Tuesday, March 27, 2007

Nightmare

If you, like me, have an unexplainable fascination for horror flicks, I guess you tuned in for the India-Sri Lanka match on the 23rd. It had all the promise, and delivery, of a B-grade movie: scheduled to be seen at night (in my part of the world), pregnant with a morbid outcom (c'mon, we all knew what the result would be!), and hinting at gore even beyond the TV screen (will Chappell stay alive???). Really, I cannot complain.

Yet, what horrifies me more than our booting from the World cup is the way Star News covered it the day after. For hours and hours it went on and on about our "humiliating" defeat and why Sachin should retire and how pathetic was his LBW and how are hopes were dashed blah blah blah. What bull.

First, it wasn't a "humiliating" defeat - Sri Lanka played great and fielded marvelously and it is silly to label a defeat from a superior "humilitaing". Moreover, the first innings (when India bowled) was definitely a good performance, so it is hardly like we sucked through and through, unlike what was suggested by the channel ad nauseum.

Get over it!

In any case, our team was hardly in strapping form when it left, and the only one hyping against hope was the news channel itself. What nonsense it aired in the run up to the match - 'Ravan' will be defeated by 'Rama' propoganda, along with Ramayana serial footage, fanciful promises of regaining the World Cup - honestly, Star News could have hardly designed it better to shoot themselves in the foot. The only thing missing was a prime-time telecast of an astrologer elaborating on the position of the planets and the stars of the cricketers to foretell the outcome of the match. Or probably such a program was aired but I missed seeing it. After all, getting such guests and commentary is actually nothing new to this channel (they've already begun to report on these lines for upcoming Aishwarya-Abhishek nuptial).

All in all, it is appalling to see in real life what has been fodder for some Hollywood movies - to find news channels creating news, not covering it; how they are making up a spectacle themselves, and then reporting on it; creating a straw man (we had hardly any chance of winning!) and then killing it (insulting and humiliating the cricketers). Honestly, I doubt anyone was shocked and hurt enough to hold those tacky funerals of Indian cricket (that were being relayed) if there wasn't an idiotic channel shooting him do so.

All this nearly borders on incitement of violence if you ask me!

But even that is not what I find worse in this whole episode.

We are a democracy. A democracy with a huge geographical spread where word-of-mouth is not adequate for communication. A democracy where literacy is so low that print media cannot be sufficient. So for us to function as democracy, visual media i.e. news channels must work! There is a reason why press is called the fourth estate - it is the fourth pillar of democracy - and if we cannot have a healthy, functioning media, we will end up as democracy only on paper.

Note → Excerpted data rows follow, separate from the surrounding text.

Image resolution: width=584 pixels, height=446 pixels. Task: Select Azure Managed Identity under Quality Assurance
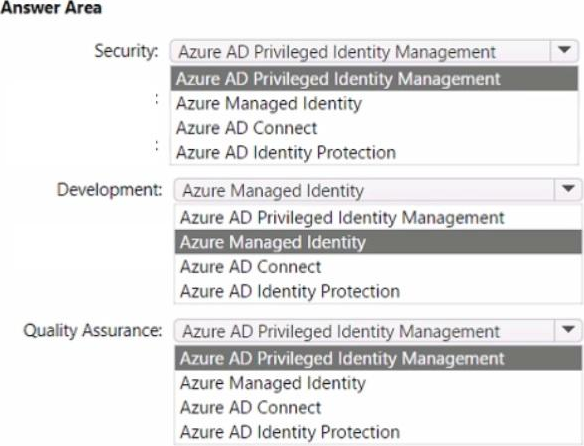pos(378,383)
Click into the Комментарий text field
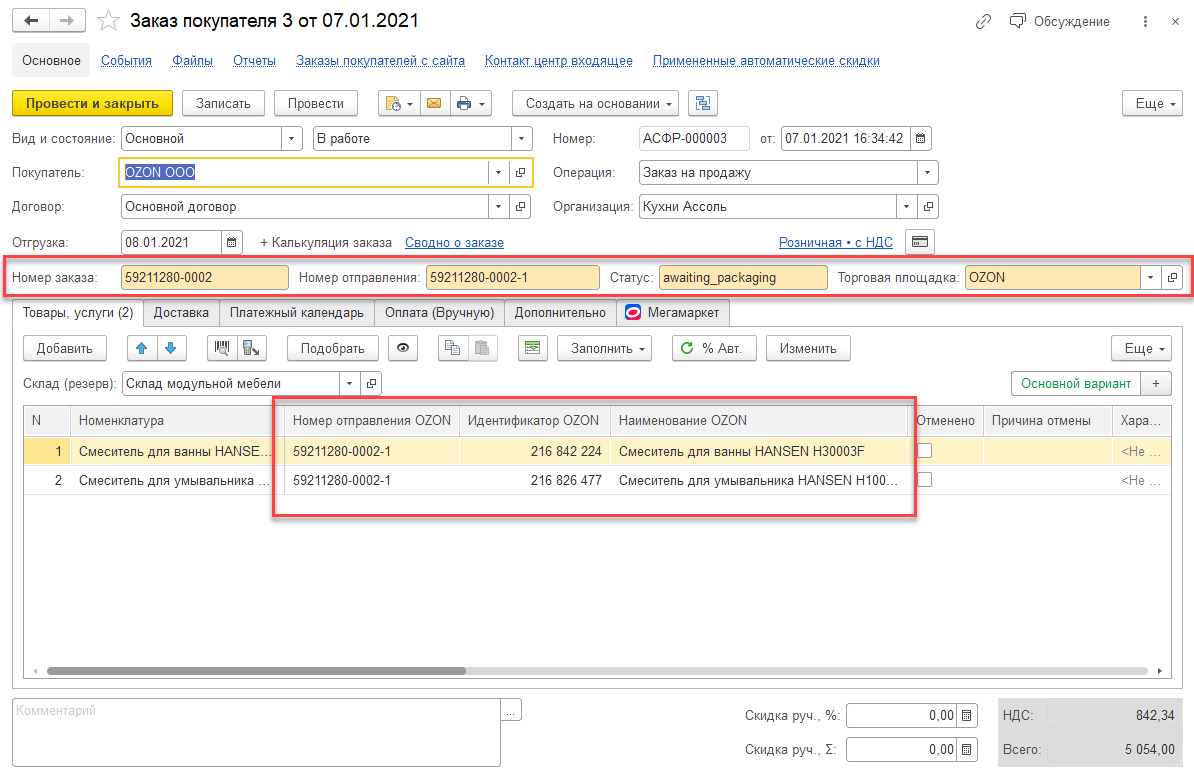The height and width of the screenshot is (771, 1194). pos(255,731)
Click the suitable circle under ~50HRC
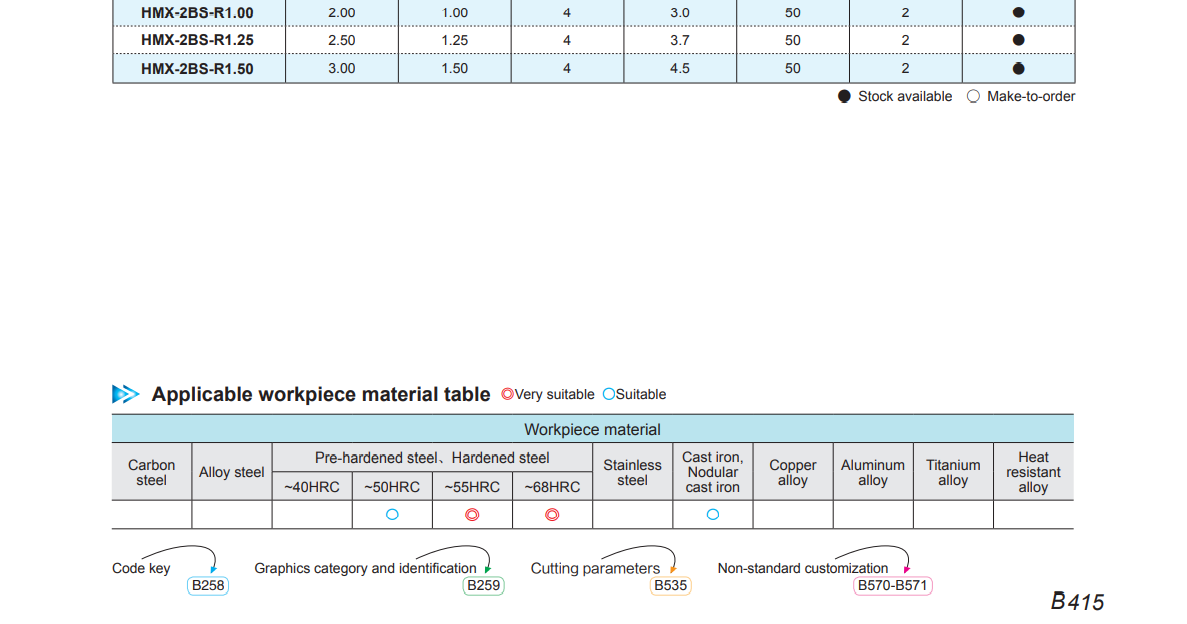Image resolution: width=1187 pixels, height=624 pixels. coord(392,514)
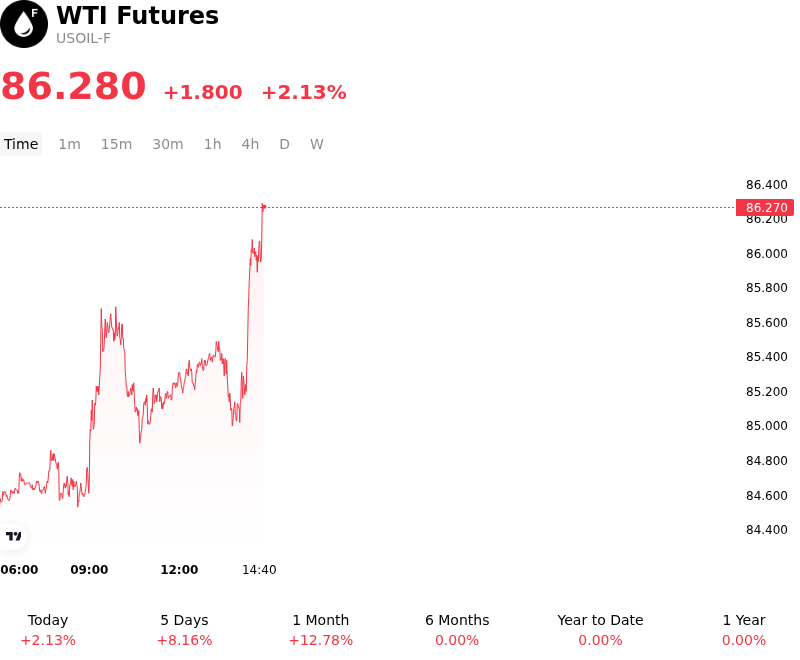800x660 pixels.
Task: Show Year to Date performance range
Action: pos(600,630)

Tomorrow, if the government enacted a law to stop the media from being free, if it banned the reporting of fraud and corruption, there would surely be an outcry. We would all rail against censorship and give speeches on how it would harm democracy. Yet, we speak nothing at the self-censorship happening in media houses today - where a thousand things that are occurring go unreported in lieu of a cricket match or the Lakme Indian Fashion Week. What impact on the functioning of our country do you think that has? Any different than if someone clamped a newspaper's mouth shut?

I've heard a thousand times how this is not really censorship - just a business. You know, TRP and all, and that what we get really is what we want to hear. But that is so not true - it is not just an excuse but an outright lie.

Truth is channels are just penny pinching - it is easier and cheaper to cover a Delhi university professor's love affair (yes even that has happened on prime time Star News) than the suicide of a farmer in Telangana.

And of course, it makes more sense for an advertiser to put his ad after a Fashion Week show than the aforementioned suicide of a farmer in Telangana.

Which is why farmer suicides continue unabated while we are having couch-potato discussions on how agriculture really ought to pay electricity bills when we have NO idea of what the majority of Indian agriculture - 70% of India's population - is all about.

It is frightening, how complacent we've become about the quality of news we get. It is tragic, how we ourselves defend the media that is poisoning our democracy. And that is what really horrified me about the India-Sri Lanka match. I hope it shocked you too.

Non Sequitur copyright Wiley Ink


Friday, March 23, 2007

It's our twin!

Here's my screenplay submission for the next Kumbh mela movie (to be released four years from now)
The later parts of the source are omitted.